PyTorch provides CUDA-enabled builds that bundle the CUDA runtime libraries. This means:
- You don't need NVIDIA hardware to create CUDA-enabled builds
- The executable will work everywhere - on systems with or without NVIDIA GPUs
- Automatic fallback - the app detects available hardware and uses GPU if available, CPU otherwise
- Larger file size - adds ~600MB-1GB to the executable size
How it works:
# Linux
./build-cuda.sh
# Windows
build-cuda.bat
The build script will:
- Install PyTorch with bundled CUDA 12.1 runtime
- Package all CUDA libraries into the executable
- Create a universal build that runs on any system
When users run the executable:
- If they have an NVIDIA GPU with drivers: Uses GPU acceleration
- If they don't have NVIDIA GPU: Automatically uses CPU
- No configuration needed - it just works!

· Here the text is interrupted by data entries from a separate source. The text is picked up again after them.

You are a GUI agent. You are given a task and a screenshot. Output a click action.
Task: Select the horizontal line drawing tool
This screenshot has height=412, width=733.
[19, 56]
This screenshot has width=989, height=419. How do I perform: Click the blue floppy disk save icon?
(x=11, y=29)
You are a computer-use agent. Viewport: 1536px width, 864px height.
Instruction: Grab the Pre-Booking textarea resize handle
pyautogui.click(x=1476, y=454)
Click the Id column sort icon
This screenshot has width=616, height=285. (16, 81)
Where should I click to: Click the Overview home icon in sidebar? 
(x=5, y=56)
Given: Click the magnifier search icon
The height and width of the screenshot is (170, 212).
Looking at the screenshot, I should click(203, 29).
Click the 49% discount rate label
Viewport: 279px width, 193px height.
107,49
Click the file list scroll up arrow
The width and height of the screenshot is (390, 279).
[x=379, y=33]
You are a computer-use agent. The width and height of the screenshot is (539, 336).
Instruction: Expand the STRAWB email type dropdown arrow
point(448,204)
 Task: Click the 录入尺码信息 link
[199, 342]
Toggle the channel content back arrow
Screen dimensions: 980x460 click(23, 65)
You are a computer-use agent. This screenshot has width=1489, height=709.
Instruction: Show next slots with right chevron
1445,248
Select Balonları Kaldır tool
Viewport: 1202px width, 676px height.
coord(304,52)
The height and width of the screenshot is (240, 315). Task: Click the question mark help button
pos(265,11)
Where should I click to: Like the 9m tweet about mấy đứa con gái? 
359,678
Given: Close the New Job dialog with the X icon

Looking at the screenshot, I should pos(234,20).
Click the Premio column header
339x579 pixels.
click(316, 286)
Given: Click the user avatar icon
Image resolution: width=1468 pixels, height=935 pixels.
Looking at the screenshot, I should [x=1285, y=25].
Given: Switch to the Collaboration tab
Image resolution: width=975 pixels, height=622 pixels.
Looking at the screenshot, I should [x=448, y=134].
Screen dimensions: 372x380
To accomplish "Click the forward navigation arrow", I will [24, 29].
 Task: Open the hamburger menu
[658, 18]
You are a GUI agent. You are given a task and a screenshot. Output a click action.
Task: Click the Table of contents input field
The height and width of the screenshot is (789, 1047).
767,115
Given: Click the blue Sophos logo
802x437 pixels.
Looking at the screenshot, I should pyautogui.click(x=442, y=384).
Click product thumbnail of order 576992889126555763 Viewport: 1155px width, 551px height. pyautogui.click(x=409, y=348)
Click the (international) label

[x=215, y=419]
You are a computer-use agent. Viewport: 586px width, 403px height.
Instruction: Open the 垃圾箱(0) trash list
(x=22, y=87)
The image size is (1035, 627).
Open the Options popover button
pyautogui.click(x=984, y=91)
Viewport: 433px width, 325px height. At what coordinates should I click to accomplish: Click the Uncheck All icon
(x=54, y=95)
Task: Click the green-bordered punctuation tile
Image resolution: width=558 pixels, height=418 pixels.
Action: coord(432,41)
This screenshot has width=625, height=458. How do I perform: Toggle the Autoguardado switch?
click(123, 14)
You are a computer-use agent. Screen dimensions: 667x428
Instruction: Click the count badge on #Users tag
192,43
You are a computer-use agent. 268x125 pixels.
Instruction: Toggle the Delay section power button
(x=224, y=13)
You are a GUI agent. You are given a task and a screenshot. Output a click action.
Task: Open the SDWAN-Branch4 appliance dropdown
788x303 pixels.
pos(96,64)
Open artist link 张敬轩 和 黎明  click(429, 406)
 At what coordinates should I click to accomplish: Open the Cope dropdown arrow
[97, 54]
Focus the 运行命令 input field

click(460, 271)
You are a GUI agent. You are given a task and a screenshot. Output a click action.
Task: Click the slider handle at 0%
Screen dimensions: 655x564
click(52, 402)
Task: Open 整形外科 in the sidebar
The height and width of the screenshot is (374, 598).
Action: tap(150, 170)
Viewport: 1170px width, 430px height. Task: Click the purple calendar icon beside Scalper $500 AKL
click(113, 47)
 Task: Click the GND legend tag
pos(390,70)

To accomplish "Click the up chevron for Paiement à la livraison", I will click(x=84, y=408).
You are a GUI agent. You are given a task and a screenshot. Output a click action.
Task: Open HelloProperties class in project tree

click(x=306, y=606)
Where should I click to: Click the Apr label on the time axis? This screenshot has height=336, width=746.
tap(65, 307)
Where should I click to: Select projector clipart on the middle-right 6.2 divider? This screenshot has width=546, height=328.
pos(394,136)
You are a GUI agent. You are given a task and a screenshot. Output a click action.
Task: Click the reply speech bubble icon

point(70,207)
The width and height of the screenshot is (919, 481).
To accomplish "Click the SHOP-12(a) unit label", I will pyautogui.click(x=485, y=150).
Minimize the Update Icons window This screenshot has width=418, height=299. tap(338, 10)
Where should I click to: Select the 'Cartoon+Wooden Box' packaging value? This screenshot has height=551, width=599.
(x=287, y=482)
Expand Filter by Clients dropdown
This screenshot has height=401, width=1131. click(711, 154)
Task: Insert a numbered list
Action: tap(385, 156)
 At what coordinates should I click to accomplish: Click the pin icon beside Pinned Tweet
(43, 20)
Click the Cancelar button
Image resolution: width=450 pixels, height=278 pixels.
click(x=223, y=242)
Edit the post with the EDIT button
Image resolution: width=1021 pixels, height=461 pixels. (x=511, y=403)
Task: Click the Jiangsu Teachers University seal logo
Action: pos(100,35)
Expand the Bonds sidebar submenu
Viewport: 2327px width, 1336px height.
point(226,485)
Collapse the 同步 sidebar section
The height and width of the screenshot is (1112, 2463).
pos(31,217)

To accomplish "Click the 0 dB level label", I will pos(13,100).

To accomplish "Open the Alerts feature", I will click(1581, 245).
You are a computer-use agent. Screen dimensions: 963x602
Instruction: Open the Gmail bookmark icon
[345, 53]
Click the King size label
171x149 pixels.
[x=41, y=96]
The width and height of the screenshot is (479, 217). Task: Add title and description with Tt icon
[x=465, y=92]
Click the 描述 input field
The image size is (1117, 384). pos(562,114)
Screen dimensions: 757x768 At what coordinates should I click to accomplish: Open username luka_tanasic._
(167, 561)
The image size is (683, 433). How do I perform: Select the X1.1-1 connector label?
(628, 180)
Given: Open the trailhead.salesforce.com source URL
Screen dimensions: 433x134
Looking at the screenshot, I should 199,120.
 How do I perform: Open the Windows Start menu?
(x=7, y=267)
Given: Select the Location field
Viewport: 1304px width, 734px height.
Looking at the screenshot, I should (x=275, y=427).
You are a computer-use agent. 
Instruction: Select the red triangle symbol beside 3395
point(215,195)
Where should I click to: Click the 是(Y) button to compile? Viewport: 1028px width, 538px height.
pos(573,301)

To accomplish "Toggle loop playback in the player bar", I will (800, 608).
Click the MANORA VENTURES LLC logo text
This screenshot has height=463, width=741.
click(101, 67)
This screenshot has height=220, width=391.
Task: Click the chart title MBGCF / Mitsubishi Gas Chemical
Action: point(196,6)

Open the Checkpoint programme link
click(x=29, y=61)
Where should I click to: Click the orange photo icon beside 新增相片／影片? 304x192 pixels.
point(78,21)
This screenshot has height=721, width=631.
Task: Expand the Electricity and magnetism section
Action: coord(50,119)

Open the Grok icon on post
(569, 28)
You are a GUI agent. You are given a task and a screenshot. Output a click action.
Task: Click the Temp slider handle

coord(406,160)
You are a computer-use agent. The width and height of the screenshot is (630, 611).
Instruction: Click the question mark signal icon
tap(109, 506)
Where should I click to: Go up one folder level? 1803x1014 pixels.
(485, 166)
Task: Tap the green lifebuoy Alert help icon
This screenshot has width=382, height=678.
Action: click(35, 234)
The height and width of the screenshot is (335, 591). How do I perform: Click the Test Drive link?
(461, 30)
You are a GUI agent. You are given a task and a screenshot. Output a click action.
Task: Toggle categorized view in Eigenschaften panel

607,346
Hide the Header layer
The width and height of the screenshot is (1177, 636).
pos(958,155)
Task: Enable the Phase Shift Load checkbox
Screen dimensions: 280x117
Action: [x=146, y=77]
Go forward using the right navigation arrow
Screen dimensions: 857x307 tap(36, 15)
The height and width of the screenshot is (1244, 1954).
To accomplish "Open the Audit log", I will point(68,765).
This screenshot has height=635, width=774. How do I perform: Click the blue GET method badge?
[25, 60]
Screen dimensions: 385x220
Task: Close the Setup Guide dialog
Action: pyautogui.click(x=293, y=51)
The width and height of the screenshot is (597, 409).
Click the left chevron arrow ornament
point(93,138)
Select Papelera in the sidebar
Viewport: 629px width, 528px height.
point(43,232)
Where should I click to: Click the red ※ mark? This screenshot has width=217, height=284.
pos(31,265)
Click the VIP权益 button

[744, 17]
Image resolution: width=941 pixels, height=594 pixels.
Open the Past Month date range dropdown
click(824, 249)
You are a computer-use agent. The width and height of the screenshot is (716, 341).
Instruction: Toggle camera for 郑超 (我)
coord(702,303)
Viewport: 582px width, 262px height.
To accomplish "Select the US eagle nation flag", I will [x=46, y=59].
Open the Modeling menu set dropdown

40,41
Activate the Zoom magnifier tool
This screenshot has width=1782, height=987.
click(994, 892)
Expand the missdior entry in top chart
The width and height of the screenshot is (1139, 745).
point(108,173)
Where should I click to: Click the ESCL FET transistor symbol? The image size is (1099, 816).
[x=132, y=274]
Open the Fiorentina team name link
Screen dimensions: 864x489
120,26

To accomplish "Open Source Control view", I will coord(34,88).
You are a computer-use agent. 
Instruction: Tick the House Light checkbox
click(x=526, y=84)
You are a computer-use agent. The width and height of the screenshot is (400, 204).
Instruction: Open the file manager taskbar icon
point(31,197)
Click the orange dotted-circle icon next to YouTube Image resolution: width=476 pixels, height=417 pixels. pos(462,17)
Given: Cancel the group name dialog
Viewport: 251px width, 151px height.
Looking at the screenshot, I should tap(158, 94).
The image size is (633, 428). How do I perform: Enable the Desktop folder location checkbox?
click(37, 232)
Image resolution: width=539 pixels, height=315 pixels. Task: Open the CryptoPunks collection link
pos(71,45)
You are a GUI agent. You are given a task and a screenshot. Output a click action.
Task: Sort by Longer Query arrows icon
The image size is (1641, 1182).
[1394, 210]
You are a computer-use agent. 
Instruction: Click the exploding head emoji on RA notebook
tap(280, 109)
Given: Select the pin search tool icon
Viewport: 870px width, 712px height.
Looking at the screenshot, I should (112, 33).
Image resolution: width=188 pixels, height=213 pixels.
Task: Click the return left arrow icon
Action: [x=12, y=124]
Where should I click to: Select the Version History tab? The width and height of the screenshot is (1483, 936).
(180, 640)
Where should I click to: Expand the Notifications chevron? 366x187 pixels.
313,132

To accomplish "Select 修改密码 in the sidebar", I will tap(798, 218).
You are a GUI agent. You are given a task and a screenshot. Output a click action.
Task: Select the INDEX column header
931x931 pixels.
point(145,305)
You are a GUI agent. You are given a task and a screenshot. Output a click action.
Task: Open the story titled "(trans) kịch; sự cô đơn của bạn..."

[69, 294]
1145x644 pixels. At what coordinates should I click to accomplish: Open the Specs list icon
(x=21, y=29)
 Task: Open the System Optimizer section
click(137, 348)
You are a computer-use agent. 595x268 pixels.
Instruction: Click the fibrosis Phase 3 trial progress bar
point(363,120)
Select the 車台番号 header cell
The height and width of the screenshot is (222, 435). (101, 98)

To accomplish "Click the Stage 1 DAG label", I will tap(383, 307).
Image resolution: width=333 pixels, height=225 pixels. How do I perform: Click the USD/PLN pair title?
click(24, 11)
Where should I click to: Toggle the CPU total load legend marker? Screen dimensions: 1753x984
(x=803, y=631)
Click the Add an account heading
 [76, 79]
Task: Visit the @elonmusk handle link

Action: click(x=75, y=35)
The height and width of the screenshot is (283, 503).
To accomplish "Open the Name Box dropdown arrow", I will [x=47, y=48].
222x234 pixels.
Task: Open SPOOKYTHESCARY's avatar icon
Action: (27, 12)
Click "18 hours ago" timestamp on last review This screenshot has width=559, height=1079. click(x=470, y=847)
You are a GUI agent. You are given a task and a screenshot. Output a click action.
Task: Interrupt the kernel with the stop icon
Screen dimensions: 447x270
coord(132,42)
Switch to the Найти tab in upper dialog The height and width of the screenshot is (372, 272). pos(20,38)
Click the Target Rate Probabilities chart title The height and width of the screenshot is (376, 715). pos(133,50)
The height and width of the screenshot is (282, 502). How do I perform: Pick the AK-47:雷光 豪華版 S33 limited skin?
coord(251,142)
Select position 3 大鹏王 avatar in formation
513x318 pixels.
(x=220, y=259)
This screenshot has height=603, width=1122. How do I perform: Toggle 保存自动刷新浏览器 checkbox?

Alternative: CPU-Only Builds
If you only want CPU support (smaller file size):
# Linux
./build.sh
# Windows
build.bat
AMD GPU Support
- ROCm: Requires special PyTorch builds from AMD
- Not recommended for general distribution
- Better to use CUDA build (works on all systems) or CPU build
Optimizations
To reduce size:
- Remove unused model sizes: The app downloads models on-demand, so you don't need to bundle them
- Use UPX compression: Already enabled in the spec file
- Exclude dev dependencies: Only build dependencies are needed
Testing the Build
After building, test the executable:
Linux:
cd dist/LocalTranscription
./LocalTranscription
Windows:
cd dist\LocalTranscription
LocalTranscription.exe
Troubleshooting
Missing modules error
If you get "No module named X" errors, add the module to the hiddenimports list in local-transcription.spec
DLL errors (Windows)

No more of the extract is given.